Sixteen years ago the Supreme Court of India, observing that it is necessary and expedient for employers in work places as well as
other responsible persons or institutions to observe certain guidelines to
ensure the prevention of sexual harassment of women, laid down certain norms and procedures
in a landmark judgment.
The court said, “It shall be the
duty of the employer or other responsible persons in work places or other
institutions to prevent or deter the commission of acts of sexual harassment
and to provide the procedures for the resolution, settlement or prosecution of
acts, of sexual harassment by taking all steps required.”
It mentioned five acts – physical contact
and advances, a demand or request for sexual favours, sexually coloured
remarks, showing pornography, any other unwelcome physical, verbal or
non-verbal conduct of sexual nature – and added that where any of them is
committed in circumstances whereunder the victim has a reasonable apprehension
that in relation to her employment or work, whether she is drawing salary, or
honorarium or voluntary, whether in government, public or private enterprise,
such conduct can be humiliating and may constitute a health and safety problem.
It
proposed the creation of an appropriate complaint mechanism in the organization
for redress of the complaint made by the victim on a time-bound basis.

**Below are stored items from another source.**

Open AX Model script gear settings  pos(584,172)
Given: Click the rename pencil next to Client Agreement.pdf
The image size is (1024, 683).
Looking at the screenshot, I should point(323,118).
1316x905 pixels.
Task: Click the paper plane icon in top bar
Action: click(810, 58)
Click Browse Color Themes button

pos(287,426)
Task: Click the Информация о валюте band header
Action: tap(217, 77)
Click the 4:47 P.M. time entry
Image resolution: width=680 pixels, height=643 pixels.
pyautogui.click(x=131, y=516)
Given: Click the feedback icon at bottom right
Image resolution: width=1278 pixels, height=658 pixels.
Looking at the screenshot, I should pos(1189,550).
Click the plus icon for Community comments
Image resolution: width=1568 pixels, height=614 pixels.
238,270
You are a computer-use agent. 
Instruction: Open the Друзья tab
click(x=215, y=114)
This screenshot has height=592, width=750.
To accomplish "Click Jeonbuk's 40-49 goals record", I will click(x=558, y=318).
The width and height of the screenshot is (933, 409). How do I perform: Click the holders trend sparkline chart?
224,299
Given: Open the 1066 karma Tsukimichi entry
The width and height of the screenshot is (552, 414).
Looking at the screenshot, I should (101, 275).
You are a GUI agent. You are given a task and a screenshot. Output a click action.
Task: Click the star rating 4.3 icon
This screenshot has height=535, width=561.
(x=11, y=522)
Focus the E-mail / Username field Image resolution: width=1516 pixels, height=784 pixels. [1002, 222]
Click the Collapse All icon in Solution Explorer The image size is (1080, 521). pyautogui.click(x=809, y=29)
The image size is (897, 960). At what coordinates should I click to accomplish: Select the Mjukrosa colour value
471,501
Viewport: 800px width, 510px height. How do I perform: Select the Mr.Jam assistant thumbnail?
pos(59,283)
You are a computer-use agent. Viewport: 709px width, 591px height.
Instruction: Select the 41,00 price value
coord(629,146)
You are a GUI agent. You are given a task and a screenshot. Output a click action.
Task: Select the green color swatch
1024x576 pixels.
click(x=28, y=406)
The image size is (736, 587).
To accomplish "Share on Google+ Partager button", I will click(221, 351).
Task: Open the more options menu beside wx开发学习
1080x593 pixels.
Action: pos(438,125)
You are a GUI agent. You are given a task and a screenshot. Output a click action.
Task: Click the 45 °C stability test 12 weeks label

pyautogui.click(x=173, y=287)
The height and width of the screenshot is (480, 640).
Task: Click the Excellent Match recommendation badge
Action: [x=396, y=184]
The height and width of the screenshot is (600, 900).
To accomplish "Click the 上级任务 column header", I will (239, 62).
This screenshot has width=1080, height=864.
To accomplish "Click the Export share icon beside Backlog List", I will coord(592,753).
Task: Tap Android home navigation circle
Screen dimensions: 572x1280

Specifically, it suggested the formation of a Complaints
Committee which will be headed by a woman and of which not less than half the members
should be women. To prevent the possibility of any undue pressure or influence
from senior levels, such Complaints Committee should also involve a third party,
either NGO or other body who is familiar with the issue of sexual harassment.
The sexual
harassment incident disclosed recently by a young woman in the Journal of Indian Law and Society shows that the Supreme Court itself has failed to
establish a mechanism of the kind outlined in the celebrated judgment.